Prince Charles visits Corrymeela: 'A model to all who strive for peace and reconciliation'
The Prince of Wales has said Northern Ireland should not be imprisoned by its history as he called for shared healing between the divided communities.
Charles visited the country's oldest peace and reconciliation centre today at the conclusion of a trip which has been all about healing past wounds.
The daughter of Lord Mountbatten has supported the Corrymeela Centre on the dramatic North Coast for years in its work with victims of violence on all sides.
Charles paid tribute to his great uncle earlier this week during a poignant visit to the scene of his 1979 killing by the IRA on a boat off the west coast of Ireland.
He said: "By our shared wounds and scars we can I hope, I pray, share healing and a friendship made all the stronger for the trials it has overcome.
"We have all suffered too much, too many people's loved ones have been killed or maimed.
"Surely it is time, as I said in Sligo two days ago, that we became the subjects of our history and not its prisoners."
Earl Mountbatten, who enjoyed summer holidays for decades at nearby Classiebawn Castle, was blown up on board the pleasure boat Shadow V after he set out from the harbour at Mullaghmore along Co Sligo's Atlantic coast to pick lobster pots and fish.
The other victims were Lady Doreen Brabourne, 83, the mother-in-law of Mountbatten's daughter, who died a day later; Nicholas Knatchbull, the earl's grandson, who was 14; and his friend Paul Maxwell, a 15-year-old local boy from Killynure, Enniskillen, who had worked on preparing the royal boat for fishing.
Countess Mountbatten set up the Nicholas Knatchbull Memorial Fund in 2006 in memory of her son.
The fund has supported family week programmes at Corrymeela for a number of years.
The Corrymeela Centre worked with victims throughout the Troubles and opened its doors 50 years ago.
It sees around 11,000 people a year at its residential centre in Ballycastle, Co Antrim.
Charles said: "Surely, too, in the roots of Corrymeela, we can discover lessons that can serve as a model to all who strive for peace and reconciliation."
Corrymeela was founded by Ray Davey, a man whose experience of suffering as a prisoner of war inspired him to wrestle with the question of building community amid conflict, the Prince said.
"I was lucky enough to meet him when I came here all those years ago.
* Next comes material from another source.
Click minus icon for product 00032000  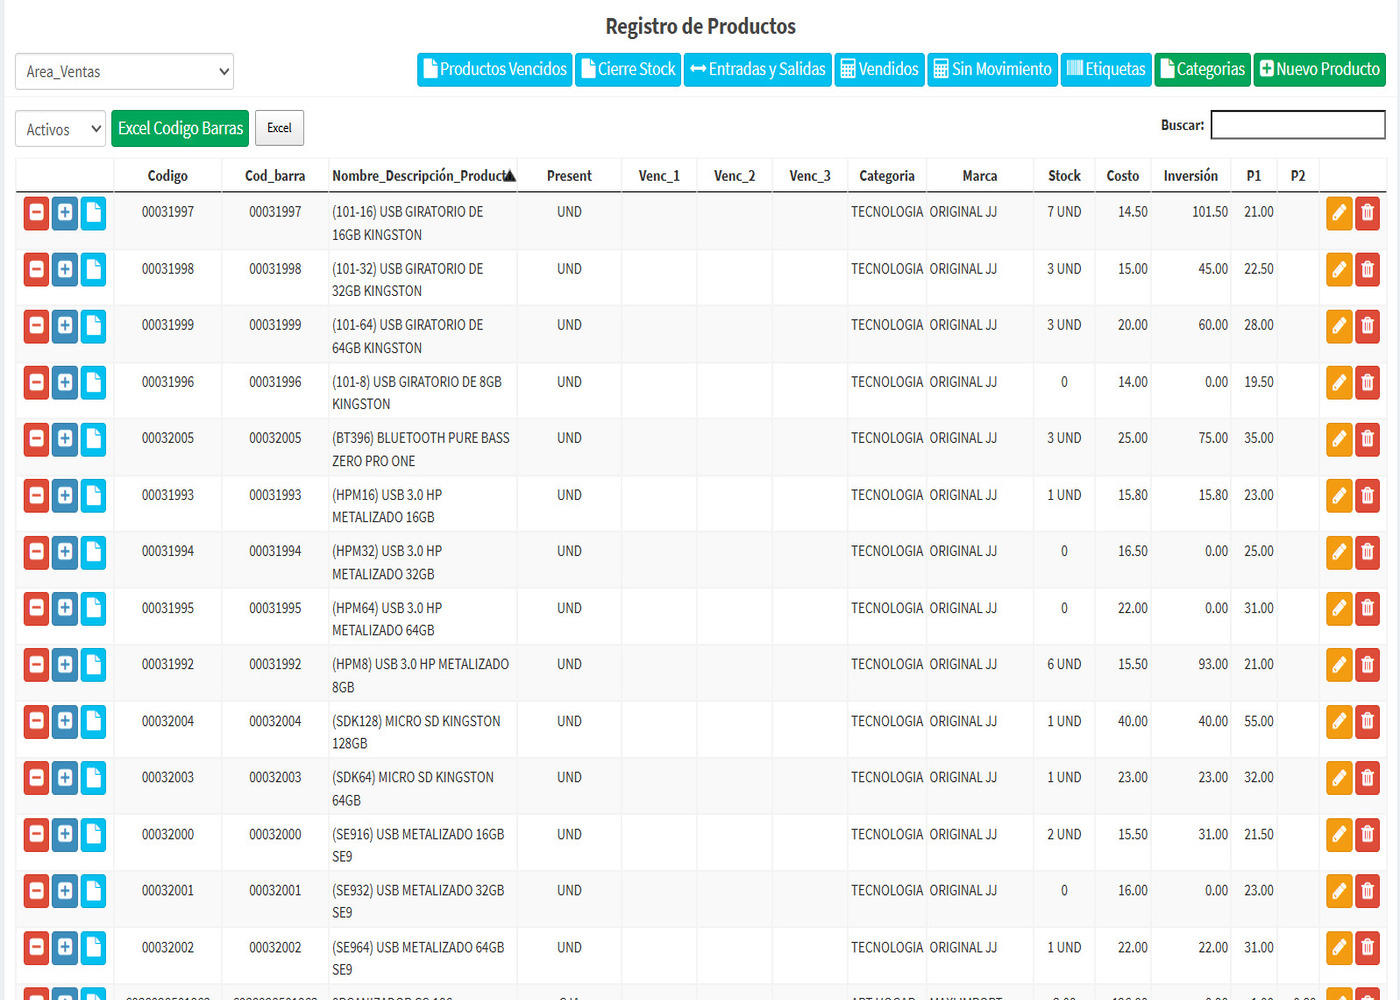(x=36, y=835)
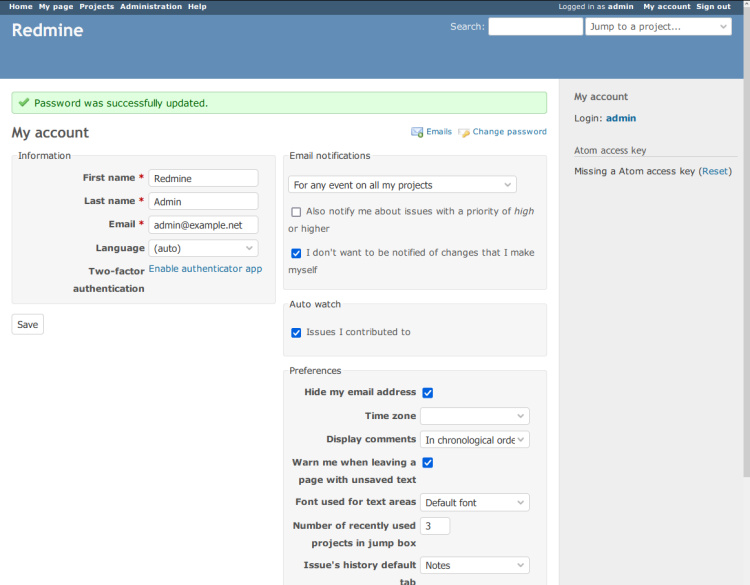Click the green success checkmark icon
Image resolution: width=750 pixels, height=585 pixels.
point(24,103)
It was this vision that led him to establish a place where people of different backgrounds, different political and religious beliefs and different identities could gather to break bread, to work together, to learn and, most of all, to talk about the hurts which are too deep to bear in silence.
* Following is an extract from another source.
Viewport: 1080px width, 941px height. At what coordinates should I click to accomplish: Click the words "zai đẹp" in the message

"As I said earlier this week in Sligo, healing is possible even when the heartache continues - and the fruits of Corrymeela over the past 50 years bear testament to this."
Charles added: "One can only imagine that Ray Davey's heart would have been gladdened to see the administrations in Dublin and London today working together so closely; to see the warm welcomes afforded to the Queen and to the President of Ireland as they visited each others' countries; to see just how far the peace process has come and to see the sense of common purpose shared by the people of this island as they pursue the path of reconciliation."
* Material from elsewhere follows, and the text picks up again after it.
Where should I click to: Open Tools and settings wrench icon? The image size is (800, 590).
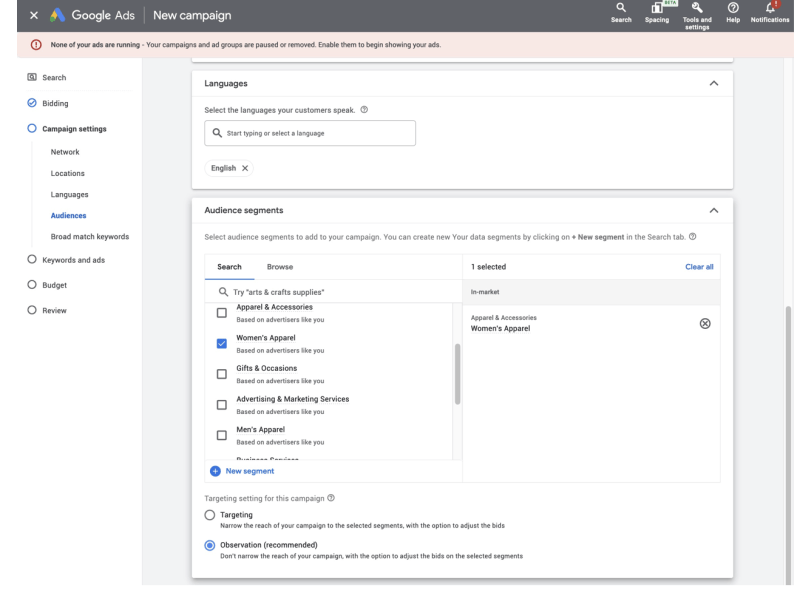pyautogui.click(x=697, y=10)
Charles said Northern Ireland was seen around the world as a shining example of what can be achieved when people commit themselves to ending conflict.
"But, of course, the story is not over; there is much more still to do."
He quoted poet Helen Waddell, from Northern Ireland, who was a fellow-member, with WB Yeats, of the Irish Literary Society, and who died 50 years ago this year.
"In one haunting poem, she talks about how ultimate peace, how the divine, is encountered in human contact, in community.
"In her poem, the speaker, seeking solace in her spirit, contemplates walking the windswept landscape of the Ulster coast, and she asks: 'Would you think Heaven could be so small a thing As a lit window on the hills at night?'
"She is saying, I believe, that it is in the intimate, necessary setting of the everyday that the great issues must be, and can be, resolved."